How the low mortgage interest rate in the US effects the economy Date January 18, 2017
How the low mortgage interest rate in the US effects the economy
This year has seen a drop in mortgage rates in the first and second quarter to below those last seen in 2013. This decline has seen a burst of new mortgages resulting in a boom in the banking sector. Not only were there a massive increase in new mortgage bonds, but existing mortgage holders have made use of the lower cost of loans to lock in better rates over the long term. It currently appears that this trend will stay firm for the 3rd quarter, possibly resulting in a massive increase in mortgage bonds for the year overall.
The interest rates had been expected to increase in the 2nd quarter, which should have resulted in a decrease in the refinance market but for profits on loans to increase to financial institutions in the US over this time frame. The cost of funding has also increased dramatically this year, which results in a much smaller profit margin to the banks and loan companies. This may prove unsustainable if this trend continues as the margins may eventually become too small for it to be worthwhile to issue loans and mortgages. At this point, it seems unlikely that the US Federal Reserve will be raising interest rates soon which will create a challenge for the financial institutions in the US.

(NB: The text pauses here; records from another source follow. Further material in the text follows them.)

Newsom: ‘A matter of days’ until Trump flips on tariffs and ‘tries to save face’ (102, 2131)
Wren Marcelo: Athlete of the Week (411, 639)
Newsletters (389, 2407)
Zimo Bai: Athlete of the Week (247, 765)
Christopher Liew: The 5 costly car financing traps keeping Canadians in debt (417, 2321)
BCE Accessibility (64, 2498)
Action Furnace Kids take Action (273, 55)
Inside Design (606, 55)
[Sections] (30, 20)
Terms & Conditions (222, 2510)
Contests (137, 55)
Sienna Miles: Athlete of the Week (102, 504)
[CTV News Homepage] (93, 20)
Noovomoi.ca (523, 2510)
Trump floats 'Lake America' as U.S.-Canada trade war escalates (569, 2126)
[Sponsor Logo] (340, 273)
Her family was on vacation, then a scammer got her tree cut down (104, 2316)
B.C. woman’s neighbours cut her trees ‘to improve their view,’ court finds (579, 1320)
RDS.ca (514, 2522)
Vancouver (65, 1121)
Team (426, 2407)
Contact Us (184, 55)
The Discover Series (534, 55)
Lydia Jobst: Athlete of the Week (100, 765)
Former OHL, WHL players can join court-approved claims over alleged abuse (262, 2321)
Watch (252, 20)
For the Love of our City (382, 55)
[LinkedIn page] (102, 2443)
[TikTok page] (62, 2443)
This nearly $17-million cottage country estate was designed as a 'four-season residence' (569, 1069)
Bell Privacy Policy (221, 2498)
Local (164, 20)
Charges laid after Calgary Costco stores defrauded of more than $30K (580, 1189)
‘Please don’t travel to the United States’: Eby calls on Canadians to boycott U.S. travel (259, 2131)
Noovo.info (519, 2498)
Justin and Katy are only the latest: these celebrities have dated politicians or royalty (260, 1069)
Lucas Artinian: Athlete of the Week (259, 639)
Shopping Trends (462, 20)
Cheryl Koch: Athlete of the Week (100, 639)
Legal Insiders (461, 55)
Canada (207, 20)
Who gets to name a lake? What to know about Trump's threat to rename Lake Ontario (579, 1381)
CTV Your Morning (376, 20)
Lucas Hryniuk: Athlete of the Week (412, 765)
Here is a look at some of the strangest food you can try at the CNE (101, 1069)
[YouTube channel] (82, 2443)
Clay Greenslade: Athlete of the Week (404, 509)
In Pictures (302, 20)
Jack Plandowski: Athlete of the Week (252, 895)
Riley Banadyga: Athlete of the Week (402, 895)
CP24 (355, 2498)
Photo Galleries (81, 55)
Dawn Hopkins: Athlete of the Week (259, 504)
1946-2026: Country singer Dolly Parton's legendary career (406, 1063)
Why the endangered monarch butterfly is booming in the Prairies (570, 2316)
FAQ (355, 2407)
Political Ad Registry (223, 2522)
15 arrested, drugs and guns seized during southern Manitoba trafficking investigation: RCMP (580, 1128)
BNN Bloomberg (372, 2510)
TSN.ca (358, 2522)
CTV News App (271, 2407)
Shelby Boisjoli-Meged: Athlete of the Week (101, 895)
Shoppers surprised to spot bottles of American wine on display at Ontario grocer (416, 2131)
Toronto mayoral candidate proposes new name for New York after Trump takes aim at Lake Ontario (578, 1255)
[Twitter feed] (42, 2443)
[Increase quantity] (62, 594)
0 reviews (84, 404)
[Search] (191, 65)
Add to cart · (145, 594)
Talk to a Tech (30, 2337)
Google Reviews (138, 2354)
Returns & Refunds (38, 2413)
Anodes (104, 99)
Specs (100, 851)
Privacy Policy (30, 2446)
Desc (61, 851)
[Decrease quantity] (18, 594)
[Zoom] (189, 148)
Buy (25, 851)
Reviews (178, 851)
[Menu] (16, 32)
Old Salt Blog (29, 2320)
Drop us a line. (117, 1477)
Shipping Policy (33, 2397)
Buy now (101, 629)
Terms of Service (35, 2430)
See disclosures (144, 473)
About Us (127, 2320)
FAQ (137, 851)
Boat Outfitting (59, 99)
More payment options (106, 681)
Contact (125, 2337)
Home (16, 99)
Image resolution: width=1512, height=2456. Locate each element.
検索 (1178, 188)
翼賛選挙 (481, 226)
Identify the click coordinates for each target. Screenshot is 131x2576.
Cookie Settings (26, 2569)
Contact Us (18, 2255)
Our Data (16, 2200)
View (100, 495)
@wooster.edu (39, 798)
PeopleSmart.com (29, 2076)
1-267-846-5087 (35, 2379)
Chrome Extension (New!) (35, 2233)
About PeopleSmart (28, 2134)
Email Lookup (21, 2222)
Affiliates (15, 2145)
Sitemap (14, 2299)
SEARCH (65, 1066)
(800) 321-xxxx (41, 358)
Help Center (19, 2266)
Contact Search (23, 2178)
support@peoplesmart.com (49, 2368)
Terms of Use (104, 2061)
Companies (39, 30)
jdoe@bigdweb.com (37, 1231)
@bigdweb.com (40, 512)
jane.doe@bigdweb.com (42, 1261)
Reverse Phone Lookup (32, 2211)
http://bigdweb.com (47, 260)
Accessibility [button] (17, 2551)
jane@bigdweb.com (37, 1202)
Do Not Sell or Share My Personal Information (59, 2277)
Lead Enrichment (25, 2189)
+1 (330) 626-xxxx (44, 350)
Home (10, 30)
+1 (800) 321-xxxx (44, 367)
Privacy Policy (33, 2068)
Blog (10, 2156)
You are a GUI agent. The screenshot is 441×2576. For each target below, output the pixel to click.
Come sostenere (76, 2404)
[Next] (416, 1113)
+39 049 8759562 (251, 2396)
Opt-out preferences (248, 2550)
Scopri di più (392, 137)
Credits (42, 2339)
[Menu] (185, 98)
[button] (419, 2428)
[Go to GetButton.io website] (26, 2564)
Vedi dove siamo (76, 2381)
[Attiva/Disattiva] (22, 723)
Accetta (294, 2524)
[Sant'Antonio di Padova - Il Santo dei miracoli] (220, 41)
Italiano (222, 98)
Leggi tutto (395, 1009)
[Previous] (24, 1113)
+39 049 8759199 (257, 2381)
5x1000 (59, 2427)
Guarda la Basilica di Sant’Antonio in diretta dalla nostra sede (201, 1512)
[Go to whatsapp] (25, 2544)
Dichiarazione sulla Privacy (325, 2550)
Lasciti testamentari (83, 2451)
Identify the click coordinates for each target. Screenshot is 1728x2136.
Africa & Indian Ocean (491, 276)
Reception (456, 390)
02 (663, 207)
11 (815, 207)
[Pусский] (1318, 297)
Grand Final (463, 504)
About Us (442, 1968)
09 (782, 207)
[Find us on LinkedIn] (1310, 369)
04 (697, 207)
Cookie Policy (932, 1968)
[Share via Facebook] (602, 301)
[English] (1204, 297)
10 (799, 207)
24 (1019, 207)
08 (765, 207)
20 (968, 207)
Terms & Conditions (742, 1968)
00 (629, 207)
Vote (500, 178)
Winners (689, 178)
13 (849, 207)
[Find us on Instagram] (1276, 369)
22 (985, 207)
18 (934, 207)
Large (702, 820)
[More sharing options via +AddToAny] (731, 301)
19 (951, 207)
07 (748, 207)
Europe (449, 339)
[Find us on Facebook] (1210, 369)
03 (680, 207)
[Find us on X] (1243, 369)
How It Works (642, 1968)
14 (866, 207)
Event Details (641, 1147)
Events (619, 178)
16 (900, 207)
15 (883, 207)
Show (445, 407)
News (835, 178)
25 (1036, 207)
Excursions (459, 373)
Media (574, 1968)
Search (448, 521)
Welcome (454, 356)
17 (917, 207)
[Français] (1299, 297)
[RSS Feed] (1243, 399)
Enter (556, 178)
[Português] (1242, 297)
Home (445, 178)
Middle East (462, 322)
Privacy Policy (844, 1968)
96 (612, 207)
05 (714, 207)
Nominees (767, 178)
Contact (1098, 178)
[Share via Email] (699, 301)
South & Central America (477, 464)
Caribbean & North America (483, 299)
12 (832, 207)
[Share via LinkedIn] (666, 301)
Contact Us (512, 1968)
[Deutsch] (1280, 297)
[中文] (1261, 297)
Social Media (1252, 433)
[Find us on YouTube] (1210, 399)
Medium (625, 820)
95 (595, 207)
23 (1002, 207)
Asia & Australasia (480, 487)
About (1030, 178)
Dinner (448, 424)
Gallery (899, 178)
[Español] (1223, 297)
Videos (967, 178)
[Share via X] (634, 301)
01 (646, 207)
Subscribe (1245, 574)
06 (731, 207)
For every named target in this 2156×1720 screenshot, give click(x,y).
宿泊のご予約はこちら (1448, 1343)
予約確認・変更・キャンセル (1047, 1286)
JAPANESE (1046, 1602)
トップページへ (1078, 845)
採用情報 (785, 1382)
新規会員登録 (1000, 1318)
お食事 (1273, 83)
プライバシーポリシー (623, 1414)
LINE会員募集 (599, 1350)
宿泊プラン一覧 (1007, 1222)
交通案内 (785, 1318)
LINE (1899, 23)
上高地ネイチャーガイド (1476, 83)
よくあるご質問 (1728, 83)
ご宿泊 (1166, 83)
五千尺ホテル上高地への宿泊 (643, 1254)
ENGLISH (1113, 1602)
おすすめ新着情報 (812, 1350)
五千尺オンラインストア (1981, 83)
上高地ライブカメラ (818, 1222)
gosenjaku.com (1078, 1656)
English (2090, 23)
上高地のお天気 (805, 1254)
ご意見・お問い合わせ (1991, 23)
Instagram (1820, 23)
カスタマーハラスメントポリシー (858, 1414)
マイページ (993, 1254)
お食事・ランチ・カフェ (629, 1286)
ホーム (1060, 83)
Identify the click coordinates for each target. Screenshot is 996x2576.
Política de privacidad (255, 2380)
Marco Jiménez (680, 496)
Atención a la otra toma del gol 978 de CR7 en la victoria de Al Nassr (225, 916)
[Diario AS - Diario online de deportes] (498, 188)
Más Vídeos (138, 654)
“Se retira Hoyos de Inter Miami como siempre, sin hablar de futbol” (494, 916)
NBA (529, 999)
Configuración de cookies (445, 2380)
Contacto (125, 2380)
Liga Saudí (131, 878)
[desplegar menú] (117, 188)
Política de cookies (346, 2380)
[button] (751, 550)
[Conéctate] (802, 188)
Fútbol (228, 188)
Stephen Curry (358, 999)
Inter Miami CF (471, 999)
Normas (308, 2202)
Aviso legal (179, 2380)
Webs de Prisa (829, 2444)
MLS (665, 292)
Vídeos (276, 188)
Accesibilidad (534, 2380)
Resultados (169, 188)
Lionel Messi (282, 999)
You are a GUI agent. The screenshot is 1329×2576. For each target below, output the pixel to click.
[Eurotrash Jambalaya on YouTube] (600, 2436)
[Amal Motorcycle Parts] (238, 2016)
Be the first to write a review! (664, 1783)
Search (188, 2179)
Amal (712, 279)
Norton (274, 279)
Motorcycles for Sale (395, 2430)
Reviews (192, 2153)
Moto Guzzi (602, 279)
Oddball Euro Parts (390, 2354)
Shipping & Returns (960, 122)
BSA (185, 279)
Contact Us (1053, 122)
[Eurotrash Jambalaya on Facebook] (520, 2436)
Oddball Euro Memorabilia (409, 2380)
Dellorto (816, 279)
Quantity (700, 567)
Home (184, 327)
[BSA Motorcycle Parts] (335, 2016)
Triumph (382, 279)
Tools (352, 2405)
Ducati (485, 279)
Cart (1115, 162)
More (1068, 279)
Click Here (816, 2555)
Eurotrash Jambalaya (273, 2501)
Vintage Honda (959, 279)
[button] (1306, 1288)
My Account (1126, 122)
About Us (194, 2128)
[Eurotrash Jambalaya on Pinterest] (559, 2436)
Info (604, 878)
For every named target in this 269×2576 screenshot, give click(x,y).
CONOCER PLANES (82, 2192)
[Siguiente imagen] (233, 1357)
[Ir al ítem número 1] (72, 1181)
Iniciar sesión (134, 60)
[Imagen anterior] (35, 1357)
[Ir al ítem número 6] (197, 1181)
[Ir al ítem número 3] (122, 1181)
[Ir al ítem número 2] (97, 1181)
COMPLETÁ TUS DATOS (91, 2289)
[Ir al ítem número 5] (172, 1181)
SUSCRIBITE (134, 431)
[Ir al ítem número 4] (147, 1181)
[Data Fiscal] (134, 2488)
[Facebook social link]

The low-interest rate is designed to stimulate economic growth and since the drop in interest charges in 2008 to just above zero in an attempt to improve the economy in the US, the rate has not increased by an appreciable percentage since then. Although this has seen a slight economic revival in the US, there are a number of other factors that are influenced by the lower rates.
There are a marked stimulation to the real estate market as more people buy and sell in this sort of economic climate, as well as an increase in construction, sales on bricks, timber and other home improvement products. The vehicle sales and finance industry also improves due to lower borrowing costs on new and used vehicles. The share prices have also been boosted by the lower interest rates.
Saving money becomes less attractive in this type of market though as inflation may outstrip the earnings due to the almost zero interest rate earned on savings accounts. This also reduces investments and retirement savings which can put further strain on the government at a later stage as more pensioners become reliant on government entitlements. Fewer savings and investments reduce economic expansion as well as long-term growth. This also reduces a number of funds available to banks to use for issuing loans and mortgages. Financial institutions then need to borrow more funds which will lead to additional costs and lower profits for the banking sector.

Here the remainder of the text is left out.